Fujioka, Masato1; Suzuki, Narihisa1; Hosoya, Makoto1; Nishiyama, Takanori1; Noguchi, Masaru1; Kunihiro, Takanobu1 Kanzaki Sho1; Ogawa, Kaoru1
1 Department of Otolaryngology, Keio University School of Medicine, Tokyo, Japan
– Preserving cholder tympani is the first step for the TEES surgeons to learn. The objective of this study was to know the anatomical relationship in between cholder tympani and posterior spine, an easily identifiable landmark for the surgeon.
– Study Design: Retrospective case review
– Setting: Tertiary referral university hospital
– Patients: A sequential series of 52 cases (June 2016 – Jan 2019) performed TEES surgery meeting following criteria are included: 1) surgery for the first time, 2) with a non-perforated tympanic membrane before operation, 3) if both sides were operated, first operated ear was examined.

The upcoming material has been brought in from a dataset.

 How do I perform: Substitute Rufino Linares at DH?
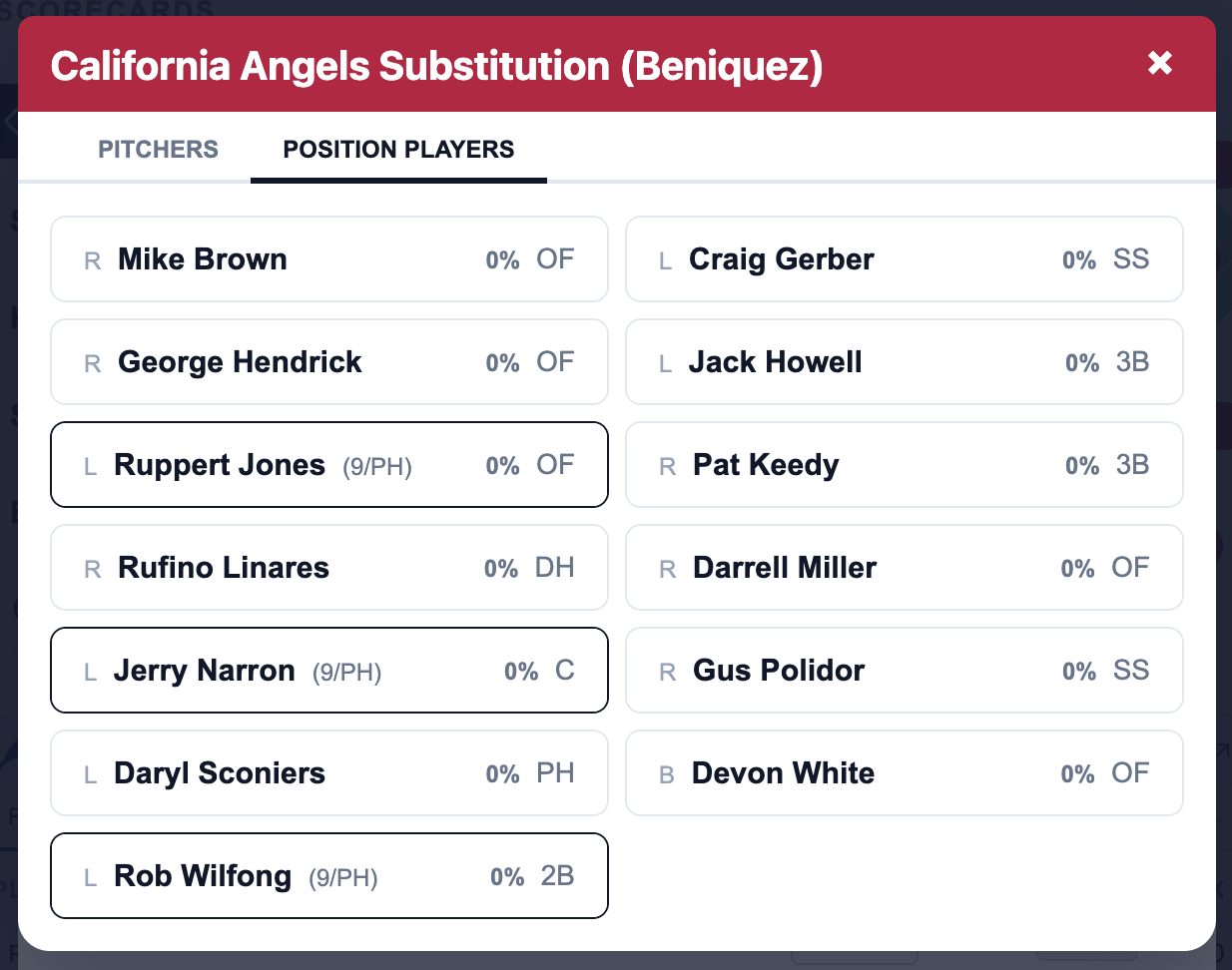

– Intervention: No additional intervention other than surgery.
– Main Outcome Measures: Surgery videos and pre-op CT scans were retrospectively reviewed. Anatomical relationship in between posterior spine and cholder tympani was documented in the video and CT in each case. Clinical features of individual cases were also chart reviewed.

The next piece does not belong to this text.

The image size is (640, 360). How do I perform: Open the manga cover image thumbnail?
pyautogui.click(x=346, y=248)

– Results: In 47 cases (90.4 %), cholder tympani ran under the posterior spine. In 5 cases (9.6 %), cholder tympani rose in front of the posterior spine and run in between spine and tympanic membrane. Of 5 cases with cholder tympani running at the shallow side, pre-operative CT scan was performed in 4 of 5 cases and the positional relationship could be pointed out only 2 of 4 cases.
– In most cases the cholder tympani run behind the posterior spine but not in approximately 10 %. Pre-operative evaluation with CT scan may help surgeons to understand the location in half of them. The results suggest that the great care should be taken care of when the tympanomeatal flap was elevated in TEES in order to avoid from damaging cholder tympani.